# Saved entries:

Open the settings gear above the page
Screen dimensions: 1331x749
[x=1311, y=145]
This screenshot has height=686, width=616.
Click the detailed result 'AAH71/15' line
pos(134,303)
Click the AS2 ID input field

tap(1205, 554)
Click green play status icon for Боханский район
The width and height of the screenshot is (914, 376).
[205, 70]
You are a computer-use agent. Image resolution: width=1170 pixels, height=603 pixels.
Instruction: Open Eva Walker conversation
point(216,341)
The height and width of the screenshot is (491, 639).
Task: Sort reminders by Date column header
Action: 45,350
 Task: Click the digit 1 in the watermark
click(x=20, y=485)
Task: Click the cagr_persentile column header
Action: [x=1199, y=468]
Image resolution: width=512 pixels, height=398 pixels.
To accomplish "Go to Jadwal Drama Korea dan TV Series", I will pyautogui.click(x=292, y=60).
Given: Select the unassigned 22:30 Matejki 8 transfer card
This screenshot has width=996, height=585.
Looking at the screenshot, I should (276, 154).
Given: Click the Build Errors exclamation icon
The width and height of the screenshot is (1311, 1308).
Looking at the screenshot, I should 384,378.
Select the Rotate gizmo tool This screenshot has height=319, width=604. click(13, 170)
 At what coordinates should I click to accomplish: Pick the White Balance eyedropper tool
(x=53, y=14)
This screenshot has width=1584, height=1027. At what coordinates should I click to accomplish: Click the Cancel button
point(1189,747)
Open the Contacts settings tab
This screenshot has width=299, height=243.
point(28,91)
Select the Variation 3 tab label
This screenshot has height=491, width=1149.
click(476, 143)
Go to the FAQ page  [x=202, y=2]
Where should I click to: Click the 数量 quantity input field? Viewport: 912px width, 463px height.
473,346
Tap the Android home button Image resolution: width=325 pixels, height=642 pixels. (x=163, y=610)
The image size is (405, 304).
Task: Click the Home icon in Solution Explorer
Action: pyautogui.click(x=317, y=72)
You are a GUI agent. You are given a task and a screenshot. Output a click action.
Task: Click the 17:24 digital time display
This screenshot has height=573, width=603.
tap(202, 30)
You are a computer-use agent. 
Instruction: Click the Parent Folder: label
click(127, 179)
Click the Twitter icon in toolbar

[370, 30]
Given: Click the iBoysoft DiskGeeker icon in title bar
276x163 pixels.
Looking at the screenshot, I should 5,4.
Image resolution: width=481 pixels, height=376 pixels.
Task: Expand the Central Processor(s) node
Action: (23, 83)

# The problem:
Copy exactly the line that contains "Where should I" and every line after it, up to and including the last line of the records.

# Expected answer:
Where should I click to: Click the 数量 quantity input field? Viewport: 912px width, 463px height.
473,346
Tap the Android home button Image resolution: width=325 pixels, height=642 pixels. (x=163, y=610)
The image size is (405, 304).
Task: Click the Home icon in Solution Explorer
Action: pyautogui.click(x=317, y=72)
You are a GUI agent. You are given a task and a screenshot. Output a click action.
Task: Click the 17:24 digital time display
This screenshot has height=573, width=603.
tap(202, 30)
You are a computer-use agent. 
Instruction: Click the Parent Folder: label
click(127, 179)
Click the Twitter icon in toolbar

[370, 30]
Given: Click the iBoysoft DiskGeeker icon in title bar
276x163 pixels.
Looking at the screenshot, I should 5,4.
Image resolution: width=481 pixels, height=376 pixels.
Task: Expand the Central Processor(s) node
Action: (23, 83)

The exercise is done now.